Required work>
Because the listing below is to be kept intact, restate all of it word for word.
*** Record set ***
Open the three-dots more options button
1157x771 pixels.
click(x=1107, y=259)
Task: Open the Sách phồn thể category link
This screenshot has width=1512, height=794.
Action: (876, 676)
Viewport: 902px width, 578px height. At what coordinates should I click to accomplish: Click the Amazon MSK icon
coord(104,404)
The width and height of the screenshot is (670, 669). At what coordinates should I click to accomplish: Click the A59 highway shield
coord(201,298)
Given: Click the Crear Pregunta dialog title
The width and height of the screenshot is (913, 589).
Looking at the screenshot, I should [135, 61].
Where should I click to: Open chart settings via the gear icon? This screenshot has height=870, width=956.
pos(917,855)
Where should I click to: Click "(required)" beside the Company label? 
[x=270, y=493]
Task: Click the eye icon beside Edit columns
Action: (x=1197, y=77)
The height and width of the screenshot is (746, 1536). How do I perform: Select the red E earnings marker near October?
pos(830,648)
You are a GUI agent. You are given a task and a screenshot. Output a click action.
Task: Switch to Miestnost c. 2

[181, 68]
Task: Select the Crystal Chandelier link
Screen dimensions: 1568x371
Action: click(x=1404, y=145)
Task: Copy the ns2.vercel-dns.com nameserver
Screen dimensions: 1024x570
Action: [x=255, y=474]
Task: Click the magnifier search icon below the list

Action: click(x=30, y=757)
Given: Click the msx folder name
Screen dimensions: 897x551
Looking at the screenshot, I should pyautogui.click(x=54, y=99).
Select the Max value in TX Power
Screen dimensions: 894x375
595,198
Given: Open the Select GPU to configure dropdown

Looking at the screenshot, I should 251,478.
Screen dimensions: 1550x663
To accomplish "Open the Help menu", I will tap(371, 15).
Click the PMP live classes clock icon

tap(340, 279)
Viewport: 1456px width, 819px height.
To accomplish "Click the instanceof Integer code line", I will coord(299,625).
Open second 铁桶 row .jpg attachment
*** End of Record set ***
Answer space>
Open the three-dots more options button
1157x771 pixels.
click(x=1107, y=259)
Task: Open the Sách phồn thể category link
This screenshot has width=1512, height=794.
Action: (876, 676)
Viewport: 902px width, 578px height. At what coordinates should I click to accomplish: Click the Amazon MSK icon
coord(104,404)
The width and height of the screenshot is (670, 669). At what coordinates should I click to accomplish: Click the A59 highway shield
coord(201,298)
Given: Click the Crear Pregunta dialog title
The width and height of the screenshot is (913, 589).
Looking at the screenshot, I should [135, 61].
Where should I click to: Open chart settings via the gear icon? This screenshot has height=870, width=956.
pos(917,855)
Where should I click to: Click "(required)" beside the Company label? 
[x=270, y=493]
Task: Click the eye icon beside Edit columns
Action: (x=1197, y=77)
The height and width of the screenshot is (746, 1536). How do I perform: Select the red E earnings marker near October?
pos(830,648)
You are a GUI agent. You are given a task and a screenshot. Output a click action.
Task: Switch to Miestnost c. 2

[181, 68]
Task: Select the Crystal Chandelier link
Screen dimensions: 1568x371
Action: click(x=1404, y=145)
Task: Copy the ns2.vercel-dns.com nameserver
Screen dimensions: 1024x570
Action: [x=255, y=474]
Task: Click the magnifier search icon below the list

Action: click(x=30, y=757)
Given: Click the msx folder name
Screen dimensions: 897x551
Looking at the screenshot, I should pyautogui.click(x=54, y=99).
Select the Max value in TX Power
Screen dimensions: 894x375
595,198
Given: Open the Select GPU to configure dropdown

Looking at the screenshot, I should 251,478.
Screen dimensions: 1550x663
To accomplish "Open the Help menu", I will tap(371, 15).
Click the PMP live classes clock icon

tap(340, 279)
Viewport: 1456px width, 819px height.
To accomplish "Click the instanceof Integer code line", I will coord(299,625).
Open second 铁桶 row .jpg attachment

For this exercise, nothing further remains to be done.